And it appears that exciting a nerd base isn’t going to create a buffer from reality in the legal realm, either.
Patent problems seem to be solving themselves
There is something else interesting occurring with patents, too. While everyone can legitimately complain about various aspects of the complex patent system, the fears that were expressed about a world unfairly dominated by patent holders simply isn’t materializing. Apple, Motorola and Oracle have lots of patents, but have all been struggling tooth and nail to enforce any of them in a way that really changes the technology landscape.

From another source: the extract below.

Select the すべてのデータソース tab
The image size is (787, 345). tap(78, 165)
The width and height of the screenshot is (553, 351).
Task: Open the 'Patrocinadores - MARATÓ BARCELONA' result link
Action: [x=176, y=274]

Apple isn’t preventing anyone from making functional smartphones or rectangular tablets. Apple is seeking to retain ownership of specific features associated with the iPhone or iPad, however. And when it comes down to it, it appears Apple’s efforts to make its iOS products better, sexier, more tightly integrated and more fun to use are all collectively having a bigger impact on the company’s success and market share that its ability to block copycats.
At the same time, it is important for legitimate patent holders to have to ability to seek legal redress when others infringe their legal rights. How to exactly handle all of these cases is a complex problem that requires legal discussion in the courts, because it’s easy to imagine how patent abuse could occur. Actually, no need to imagine when companies like Lodsys and Proview are on the prowl demanding money for things they clearly do not own.
But this appears to be working itself out, in no small part because companies like Apple have been fighting cases rather than just handing over huge sums of money. Some good examples: Microsoft was so afraid of Burst’s video patent lawsuit that it settled for $60 million, and onlookers expected Apple to end up paying at least $500 million. But Apple fought Burst and ended up paying only $10 million, in the process invalidating most of Burst’s patents.
Kodak’s new patent-centric business model was also initially working well, harvesting more than a half billion from first LG and then Samsung. But when it attacked Apple, the company fought back, invalidating its patents and ending up with nothing to pay but its own legal fees. Other companies are now fighting, rather than just throwing money at patent trolls and their weak patents.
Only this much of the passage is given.